Growing up, I personally never thought about what was in the water I was drinking. I had juvenile concerns, like how high I could get my swing without face planting into the gravel or how many chalk stains I could really get on my jeans. Water was rarely a concern for me—it seemed easily accessible, whether it was through the hose in the backyard or the sink in the kitchen. I always had a source to quench my thirst. 

As I got older, things became more complicated. People began to become weary of the tap water in my small, rural hometown of Spring Valley, Illinois. Our water has low levels of radioactive chemicals and disinfection byproducts that can cause cancer and problems during pregnancy. For us, bottled water became the safest option for drinking. 

Now, it feels like Americans are almost constantly hearing about new dangerous contaminants in our drinking water. I am just starting to learn about toxic chemicals and how they are affecting our water and our health—and as an intern with Sierra Club’s Gender, Equity & Environment team, I’m learning the problem is ballooning because our government has failed to regulate chemical contamination in our water from the start.

Before I started working at Sierra Club, I had never even heard of PFAS. You can imagine my shock when I discovered that over 100 million Americans are drinking tap water with PFAS chemicals, and virtually every American has the chemical in our blood.

PFAS are a family of man-made chemicals that have been polluting our drinking water for decades and are used in the production of everyday products.
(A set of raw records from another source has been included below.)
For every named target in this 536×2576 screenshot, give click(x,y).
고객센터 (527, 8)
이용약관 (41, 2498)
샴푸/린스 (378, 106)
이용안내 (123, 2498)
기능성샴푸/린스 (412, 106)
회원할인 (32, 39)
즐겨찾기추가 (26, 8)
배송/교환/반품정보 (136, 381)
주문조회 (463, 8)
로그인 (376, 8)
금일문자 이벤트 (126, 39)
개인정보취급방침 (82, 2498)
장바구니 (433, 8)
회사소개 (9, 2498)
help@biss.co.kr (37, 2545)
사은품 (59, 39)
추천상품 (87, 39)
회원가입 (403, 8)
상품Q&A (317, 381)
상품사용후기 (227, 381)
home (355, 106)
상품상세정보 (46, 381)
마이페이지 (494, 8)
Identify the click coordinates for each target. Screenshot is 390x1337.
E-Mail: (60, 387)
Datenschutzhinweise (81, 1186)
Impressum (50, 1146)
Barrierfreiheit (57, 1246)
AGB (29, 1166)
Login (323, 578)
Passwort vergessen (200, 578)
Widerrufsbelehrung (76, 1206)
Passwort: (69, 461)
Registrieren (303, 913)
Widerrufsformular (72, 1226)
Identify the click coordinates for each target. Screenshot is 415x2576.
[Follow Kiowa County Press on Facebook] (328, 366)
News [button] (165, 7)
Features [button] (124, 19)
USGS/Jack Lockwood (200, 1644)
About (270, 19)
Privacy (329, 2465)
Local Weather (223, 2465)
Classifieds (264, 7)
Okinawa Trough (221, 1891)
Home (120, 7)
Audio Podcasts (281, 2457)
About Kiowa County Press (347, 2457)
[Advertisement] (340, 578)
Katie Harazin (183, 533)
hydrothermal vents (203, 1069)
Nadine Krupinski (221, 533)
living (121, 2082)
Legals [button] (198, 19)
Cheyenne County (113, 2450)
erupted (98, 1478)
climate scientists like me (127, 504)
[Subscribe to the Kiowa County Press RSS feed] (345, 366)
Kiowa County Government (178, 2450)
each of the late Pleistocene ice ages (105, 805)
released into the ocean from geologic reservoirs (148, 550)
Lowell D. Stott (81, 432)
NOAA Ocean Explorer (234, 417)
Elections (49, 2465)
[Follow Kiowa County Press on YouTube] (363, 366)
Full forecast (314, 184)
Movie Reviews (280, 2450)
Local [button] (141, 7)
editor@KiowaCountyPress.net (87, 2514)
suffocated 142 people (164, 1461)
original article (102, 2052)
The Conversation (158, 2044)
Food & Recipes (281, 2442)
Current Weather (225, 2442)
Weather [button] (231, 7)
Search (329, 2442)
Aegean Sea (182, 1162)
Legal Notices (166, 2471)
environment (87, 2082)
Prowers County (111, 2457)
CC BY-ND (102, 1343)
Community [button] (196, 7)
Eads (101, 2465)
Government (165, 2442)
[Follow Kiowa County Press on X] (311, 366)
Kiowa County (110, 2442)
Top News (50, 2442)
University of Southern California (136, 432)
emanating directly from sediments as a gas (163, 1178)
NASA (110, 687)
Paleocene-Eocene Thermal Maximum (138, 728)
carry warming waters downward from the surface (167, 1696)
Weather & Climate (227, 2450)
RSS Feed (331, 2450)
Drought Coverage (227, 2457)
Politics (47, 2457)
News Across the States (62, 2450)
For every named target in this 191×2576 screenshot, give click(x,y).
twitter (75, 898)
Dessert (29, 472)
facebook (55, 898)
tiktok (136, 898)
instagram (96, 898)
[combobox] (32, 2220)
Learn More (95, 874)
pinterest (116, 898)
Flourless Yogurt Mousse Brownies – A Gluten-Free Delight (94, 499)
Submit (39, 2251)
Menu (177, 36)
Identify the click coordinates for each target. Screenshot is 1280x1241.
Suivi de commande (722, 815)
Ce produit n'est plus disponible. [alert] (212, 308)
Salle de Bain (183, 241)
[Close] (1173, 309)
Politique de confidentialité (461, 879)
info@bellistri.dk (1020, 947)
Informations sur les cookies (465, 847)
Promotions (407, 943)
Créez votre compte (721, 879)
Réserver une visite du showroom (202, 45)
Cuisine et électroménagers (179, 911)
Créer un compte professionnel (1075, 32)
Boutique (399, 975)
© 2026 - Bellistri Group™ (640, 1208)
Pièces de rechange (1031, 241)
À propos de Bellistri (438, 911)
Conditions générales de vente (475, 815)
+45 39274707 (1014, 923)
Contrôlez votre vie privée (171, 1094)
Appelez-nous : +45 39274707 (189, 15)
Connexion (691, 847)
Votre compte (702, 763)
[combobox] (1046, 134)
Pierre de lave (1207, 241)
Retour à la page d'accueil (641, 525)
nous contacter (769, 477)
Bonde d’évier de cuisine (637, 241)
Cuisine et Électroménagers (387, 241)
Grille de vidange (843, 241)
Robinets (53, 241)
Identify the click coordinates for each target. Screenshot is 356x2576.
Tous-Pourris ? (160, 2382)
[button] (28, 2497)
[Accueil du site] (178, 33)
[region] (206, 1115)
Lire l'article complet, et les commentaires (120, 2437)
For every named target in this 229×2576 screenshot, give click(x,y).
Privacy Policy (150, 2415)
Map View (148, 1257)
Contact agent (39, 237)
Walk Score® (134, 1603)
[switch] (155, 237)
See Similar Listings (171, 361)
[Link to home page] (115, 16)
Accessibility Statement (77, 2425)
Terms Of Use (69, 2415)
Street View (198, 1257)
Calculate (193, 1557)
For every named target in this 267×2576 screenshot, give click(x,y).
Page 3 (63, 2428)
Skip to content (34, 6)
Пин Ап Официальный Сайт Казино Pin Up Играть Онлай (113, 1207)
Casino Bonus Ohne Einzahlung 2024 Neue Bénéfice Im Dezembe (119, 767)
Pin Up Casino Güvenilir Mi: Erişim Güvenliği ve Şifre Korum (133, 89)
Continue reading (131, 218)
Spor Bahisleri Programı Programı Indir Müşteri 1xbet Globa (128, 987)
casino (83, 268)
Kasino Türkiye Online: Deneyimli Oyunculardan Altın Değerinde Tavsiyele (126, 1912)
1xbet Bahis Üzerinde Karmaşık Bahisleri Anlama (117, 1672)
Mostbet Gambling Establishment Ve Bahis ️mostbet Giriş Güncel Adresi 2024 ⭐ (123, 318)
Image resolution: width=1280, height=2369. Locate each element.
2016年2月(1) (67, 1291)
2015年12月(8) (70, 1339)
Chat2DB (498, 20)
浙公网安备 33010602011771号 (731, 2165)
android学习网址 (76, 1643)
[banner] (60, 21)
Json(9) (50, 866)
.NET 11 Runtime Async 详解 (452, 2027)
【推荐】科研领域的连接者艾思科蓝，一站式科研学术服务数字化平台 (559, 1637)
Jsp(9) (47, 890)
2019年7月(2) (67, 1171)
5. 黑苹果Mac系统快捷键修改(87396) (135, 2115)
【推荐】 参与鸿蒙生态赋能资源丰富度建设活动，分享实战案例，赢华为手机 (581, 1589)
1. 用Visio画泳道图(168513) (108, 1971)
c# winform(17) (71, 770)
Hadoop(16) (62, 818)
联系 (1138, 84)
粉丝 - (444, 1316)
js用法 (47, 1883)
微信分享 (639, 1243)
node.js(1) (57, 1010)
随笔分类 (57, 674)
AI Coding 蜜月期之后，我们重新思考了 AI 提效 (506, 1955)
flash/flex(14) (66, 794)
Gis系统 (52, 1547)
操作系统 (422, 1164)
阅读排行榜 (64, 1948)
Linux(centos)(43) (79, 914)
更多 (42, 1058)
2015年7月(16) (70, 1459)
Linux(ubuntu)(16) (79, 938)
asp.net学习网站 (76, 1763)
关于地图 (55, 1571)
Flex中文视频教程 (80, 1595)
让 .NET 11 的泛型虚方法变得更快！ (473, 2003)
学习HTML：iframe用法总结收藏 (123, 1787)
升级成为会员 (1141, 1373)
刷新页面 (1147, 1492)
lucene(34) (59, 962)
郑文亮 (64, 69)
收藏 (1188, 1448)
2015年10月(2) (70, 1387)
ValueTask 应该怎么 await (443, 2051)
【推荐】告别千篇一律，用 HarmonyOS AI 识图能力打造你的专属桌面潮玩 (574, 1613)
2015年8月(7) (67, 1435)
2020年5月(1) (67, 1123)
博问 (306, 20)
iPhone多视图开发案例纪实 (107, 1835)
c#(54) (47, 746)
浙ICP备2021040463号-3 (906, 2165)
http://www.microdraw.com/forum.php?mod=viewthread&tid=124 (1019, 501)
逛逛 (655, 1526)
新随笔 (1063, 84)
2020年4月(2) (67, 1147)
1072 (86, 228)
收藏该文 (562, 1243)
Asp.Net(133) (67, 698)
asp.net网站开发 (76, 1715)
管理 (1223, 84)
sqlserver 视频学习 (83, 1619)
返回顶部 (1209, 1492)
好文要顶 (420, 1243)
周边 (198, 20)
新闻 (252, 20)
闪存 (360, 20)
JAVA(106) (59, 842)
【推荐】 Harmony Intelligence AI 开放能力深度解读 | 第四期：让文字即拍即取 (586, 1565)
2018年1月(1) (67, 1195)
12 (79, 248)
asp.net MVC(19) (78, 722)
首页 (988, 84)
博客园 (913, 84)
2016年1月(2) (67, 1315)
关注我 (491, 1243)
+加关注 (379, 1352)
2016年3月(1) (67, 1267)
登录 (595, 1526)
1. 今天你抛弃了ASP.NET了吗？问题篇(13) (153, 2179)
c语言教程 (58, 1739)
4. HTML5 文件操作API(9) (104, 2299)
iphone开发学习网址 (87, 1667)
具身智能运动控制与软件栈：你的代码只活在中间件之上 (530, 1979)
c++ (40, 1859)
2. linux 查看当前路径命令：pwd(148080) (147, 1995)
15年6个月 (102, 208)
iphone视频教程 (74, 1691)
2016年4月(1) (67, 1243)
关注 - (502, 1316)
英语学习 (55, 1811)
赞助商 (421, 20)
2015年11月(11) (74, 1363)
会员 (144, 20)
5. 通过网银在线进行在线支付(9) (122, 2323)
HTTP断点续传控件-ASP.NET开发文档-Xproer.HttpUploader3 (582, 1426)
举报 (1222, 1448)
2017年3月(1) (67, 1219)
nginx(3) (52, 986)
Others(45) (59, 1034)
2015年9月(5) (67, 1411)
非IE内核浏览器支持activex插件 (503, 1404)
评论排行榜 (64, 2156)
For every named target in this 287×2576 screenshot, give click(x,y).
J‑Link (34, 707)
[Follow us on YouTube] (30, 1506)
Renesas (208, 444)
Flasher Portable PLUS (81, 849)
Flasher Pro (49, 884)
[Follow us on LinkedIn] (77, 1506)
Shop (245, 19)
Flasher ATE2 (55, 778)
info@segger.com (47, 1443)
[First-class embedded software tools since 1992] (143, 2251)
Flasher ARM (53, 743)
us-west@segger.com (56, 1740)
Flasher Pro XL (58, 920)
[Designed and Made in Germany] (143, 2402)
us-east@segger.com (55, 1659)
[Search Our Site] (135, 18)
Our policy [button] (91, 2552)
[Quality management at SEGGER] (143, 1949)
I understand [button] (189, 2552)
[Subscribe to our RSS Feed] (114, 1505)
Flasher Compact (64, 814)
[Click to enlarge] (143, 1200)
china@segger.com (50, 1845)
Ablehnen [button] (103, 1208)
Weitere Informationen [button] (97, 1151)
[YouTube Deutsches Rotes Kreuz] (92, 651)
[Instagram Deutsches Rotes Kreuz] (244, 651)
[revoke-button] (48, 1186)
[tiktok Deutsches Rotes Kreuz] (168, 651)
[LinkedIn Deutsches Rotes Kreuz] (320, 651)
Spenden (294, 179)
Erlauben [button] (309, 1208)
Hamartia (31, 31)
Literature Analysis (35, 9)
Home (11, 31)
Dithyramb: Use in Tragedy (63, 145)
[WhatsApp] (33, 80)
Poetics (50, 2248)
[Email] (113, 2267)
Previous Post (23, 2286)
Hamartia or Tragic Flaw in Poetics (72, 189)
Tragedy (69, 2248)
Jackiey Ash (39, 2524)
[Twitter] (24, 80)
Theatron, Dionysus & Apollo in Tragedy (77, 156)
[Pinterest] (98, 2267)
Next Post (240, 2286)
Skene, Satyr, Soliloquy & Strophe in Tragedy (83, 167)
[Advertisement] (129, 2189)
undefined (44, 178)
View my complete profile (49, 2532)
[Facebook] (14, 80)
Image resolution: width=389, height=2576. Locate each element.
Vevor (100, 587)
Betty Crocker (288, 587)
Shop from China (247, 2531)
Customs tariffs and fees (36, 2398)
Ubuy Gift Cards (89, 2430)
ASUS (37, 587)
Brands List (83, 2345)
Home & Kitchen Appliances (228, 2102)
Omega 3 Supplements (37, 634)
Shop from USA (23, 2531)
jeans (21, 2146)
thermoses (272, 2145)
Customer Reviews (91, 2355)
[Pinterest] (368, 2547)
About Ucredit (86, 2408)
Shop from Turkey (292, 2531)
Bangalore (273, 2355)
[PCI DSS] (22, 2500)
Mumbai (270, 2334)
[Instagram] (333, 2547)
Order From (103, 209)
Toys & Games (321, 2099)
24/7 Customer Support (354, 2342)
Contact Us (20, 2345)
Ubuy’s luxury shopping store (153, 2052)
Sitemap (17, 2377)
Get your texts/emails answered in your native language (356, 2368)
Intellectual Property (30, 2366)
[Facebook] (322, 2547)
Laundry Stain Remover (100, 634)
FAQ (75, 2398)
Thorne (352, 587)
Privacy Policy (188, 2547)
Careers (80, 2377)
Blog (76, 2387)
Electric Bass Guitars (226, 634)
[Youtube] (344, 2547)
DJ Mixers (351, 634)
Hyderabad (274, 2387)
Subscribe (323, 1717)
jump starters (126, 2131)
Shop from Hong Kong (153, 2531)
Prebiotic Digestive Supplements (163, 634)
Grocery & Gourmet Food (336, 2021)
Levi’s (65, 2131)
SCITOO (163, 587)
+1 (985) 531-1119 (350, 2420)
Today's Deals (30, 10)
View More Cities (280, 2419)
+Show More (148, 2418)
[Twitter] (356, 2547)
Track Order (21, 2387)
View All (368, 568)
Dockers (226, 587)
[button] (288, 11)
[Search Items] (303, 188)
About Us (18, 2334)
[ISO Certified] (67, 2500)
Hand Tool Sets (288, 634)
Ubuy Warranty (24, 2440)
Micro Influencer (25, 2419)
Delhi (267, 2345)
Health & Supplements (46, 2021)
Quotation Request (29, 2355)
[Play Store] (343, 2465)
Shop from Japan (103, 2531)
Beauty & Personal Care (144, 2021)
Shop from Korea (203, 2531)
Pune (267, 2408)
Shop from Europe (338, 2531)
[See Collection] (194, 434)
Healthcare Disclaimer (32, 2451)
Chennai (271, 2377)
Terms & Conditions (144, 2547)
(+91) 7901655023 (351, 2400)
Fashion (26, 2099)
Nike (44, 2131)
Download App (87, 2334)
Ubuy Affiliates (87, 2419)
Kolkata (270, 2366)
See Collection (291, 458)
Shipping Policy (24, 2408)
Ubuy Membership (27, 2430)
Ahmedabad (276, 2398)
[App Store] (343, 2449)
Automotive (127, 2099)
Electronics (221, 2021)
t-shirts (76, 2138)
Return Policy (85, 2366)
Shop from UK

Due to lack of regulations, I’m learning how mega-corporations are inflicting a widespread toxic contamination crisis by producing these chemicals and sneaking them in products like cooking ware via Teflon coatings, fast food packaging and even using them in firefighting foams used at airports and military bases. I know now that these chemicals are not only just in our tap water, but sometimes in bottled water, too.

Now, I’m utterly confused. How do you avoid drinking contaminated water? Is bottled water even that much safer? What about people who can’t afford to buy it? We should be testing all sources of water—bottled and tap—so we know how what we’re putting in our body affects our health.

It’s clear we cannot avoid every single interaction with toxic chemicals, and our de-facto approach—advising families to spend more money on products like bottled water that are “safer”—isn’t effective. Too often, harmful contamination is discovered by accident, and instead of laws, we leave it to industry to make voluntary efforts to reduce our exposure to harmful chemicals. The bottled water industry launched a voluntary effort to test their water for PFAS, but who knows what the next new problem will be.

Exposure to PFAS chemicals has been linked to breast and reproductive system cancers and complications like endometriosis. Doctors tell us most of these chemicals disrupt human hormones, harming fertility and the ability to have a healthy pregnancy. As a young woman hoping to have children one day, I cannot help but worry about the implications these chemicals have on my own future, but also my future children and family.

I’m sure many, many women feel that sentiment. Certainly, many others are leading the way forward. Dedicated women are fighting to make polluters pay for the damage and contamination to water they’ve caused, and for community protections. Loreen Hackett, Sandy Wynn-Stelt and organizations like Clean Cape Fear are all rising against corporations and fighting against PFAS chemicals.

This Water Quality Month, I’ve been inspired by grassroots work happening across the country. I am now a firm believer that change can only happen when we break through and shift the system that has been falling short for years, and I’m dedicated to choosing activism over apathy.

I’m committed to being a water protector that will hold polluters accountable and change the system—so that my future children, and their children’s children, can live in a world where our health and environment means more than filling the pockets of industry interests.